Cependant, des références pertinentes et bien analysées sont toujours les bienvenues et peuvent vous rapporter des points « en plus » ! En outre, s’appuyer sur la réflexion d’un auteur, peut vous éviter de produire une réflexion personnelle superficielle.

Vous allez apprendre, dans ce tutoriel, comment insérer des références d’auteurs dans votre copie, et surtout, comment bien les analyser, en fonction du sujet donné et de votre problématique. En effet, une référence d’auteur n’a pas de grande valeur, dans une dissertation de philosophie, si elle est simplement récitée, sans servir la réflexion que vous êtes en train de mener.

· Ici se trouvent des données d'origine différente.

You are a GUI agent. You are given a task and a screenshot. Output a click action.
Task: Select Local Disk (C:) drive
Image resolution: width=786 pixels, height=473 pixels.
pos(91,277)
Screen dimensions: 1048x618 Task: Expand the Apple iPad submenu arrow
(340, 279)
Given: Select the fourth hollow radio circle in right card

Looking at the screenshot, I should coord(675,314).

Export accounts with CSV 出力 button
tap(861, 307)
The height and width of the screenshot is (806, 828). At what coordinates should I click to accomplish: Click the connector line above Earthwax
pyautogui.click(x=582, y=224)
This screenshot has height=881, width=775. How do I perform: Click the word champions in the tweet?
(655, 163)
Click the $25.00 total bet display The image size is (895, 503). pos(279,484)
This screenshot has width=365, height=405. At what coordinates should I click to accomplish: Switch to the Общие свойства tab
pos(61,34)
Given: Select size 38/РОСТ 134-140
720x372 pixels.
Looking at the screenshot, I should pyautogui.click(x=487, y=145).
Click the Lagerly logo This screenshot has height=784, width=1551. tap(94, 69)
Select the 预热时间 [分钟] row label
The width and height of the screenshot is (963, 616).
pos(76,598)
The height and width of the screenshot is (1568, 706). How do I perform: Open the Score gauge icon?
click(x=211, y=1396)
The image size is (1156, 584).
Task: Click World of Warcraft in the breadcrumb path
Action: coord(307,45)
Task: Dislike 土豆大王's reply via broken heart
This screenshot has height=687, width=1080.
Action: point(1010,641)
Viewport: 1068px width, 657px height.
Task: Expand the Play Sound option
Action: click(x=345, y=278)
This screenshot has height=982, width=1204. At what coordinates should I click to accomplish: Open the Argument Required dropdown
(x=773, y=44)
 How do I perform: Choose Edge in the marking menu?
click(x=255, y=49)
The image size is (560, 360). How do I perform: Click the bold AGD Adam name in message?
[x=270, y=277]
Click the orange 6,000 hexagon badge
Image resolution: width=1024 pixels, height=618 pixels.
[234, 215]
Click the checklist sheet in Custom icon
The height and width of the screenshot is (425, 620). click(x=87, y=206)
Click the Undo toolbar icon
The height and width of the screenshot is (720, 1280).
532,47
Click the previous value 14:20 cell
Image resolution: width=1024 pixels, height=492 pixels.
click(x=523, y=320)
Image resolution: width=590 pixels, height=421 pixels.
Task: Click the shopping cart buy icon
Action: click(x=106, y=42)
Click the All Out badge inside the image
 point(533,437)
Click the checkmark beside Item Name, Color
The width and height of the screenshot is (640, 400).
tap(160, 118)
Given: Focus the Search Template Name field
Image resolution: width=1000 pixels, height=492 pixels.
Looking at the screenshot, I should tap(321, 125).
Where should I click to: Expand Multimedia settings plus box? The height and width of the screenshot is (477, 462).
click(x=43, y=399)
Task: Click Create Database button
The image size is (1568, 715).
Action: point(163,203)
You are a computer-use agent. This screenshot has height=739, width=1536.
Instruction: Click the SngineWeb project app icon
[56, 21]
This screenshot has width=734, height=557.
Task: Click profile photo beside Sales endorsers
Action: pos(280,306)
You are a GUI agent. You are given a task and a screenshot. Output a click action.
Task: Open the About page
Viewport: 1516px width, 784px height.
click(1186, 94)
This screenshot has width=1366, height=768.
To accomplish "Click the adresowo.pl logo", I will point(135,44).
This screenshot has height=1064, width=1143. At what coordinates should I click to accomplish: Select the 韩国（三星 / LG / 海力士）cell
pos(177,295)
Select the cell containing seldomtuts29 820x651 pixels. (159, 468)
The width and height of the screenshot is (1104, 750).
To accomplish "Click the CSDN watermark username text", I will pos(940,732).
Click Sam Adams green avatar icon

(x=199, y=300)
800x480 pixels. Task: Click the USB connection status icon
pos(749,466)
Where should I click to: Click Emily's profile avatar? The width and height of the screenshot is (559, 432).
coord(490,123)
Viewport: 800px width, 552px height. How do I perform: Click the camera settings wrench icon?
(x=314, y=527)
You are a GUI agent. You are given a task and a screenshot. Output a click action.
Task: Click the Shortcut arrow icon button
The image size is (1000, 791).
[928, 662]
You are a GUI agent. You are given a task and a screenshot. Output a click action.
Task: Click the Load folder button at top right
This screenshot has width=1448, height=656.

A quoi sert une référence philosophique ?

Commençons, tout d’abord, par voir à quoi elle ne sert pas :
– Une référence philosophique ne sert pas à remplacer votre réflexion personnelle. En effet, c’est cette dernière qui est primordiale, pourvu qu’elle soit bien argumentée.
– Une référence philosophique ne sert pas à démontrer, dans l’absolu, une thèse. En effet, ce n’est pas parce qu’un philosophe « célèbre » a affirmé une idée qu’il a nécessairement raison.

A quoi elle sert :
– une référence philosophique doit vous servir de point d’appui pour faire progresser votre propre réflexion.
– elle sert souvent aussi à faire apparaître les présupposés, les conséquences de la thèse que vous êtes en train d’argumenter ou de contredire.
– elle peut aussi vous faire prendre conscience des objections possibles à cette thèse.
– elle peut aussi vous fournir des définitions précises de termes.

Quelles références philosophiques peut-on mettre et combien ?

Quelles références ?

En toute rigueur, toute référence d’un auteur philosophique est acceptable. Si, pour un sujet donné, votre correcteur a pensé à l’utilisation de tel ou tel auteur, il ne pourra pas vous reprocher d’avoir mis d’autres références, pourvu qu’elles soient bien analysées. Comme on le dit familièrement, il n’y a pas de « passages obligés ».

Par contre, soyez prudent avec les références qui sont devenues communes, dans l’enseignement de la philosophie : par exemple, l’Allégorie de la Caverne de Platon ou le doute méthodique de Descartes. Comme votre correcteur risque de les retrouver assez souvent, il vaut mieux que vous les maîtrisiez parfaitement, si vous décidez vous aussi de les utiliser. En effet, on vous « pardonnera » davantage quelques maladresses, sur des références plus originales et plus difficiles que sur celles-là.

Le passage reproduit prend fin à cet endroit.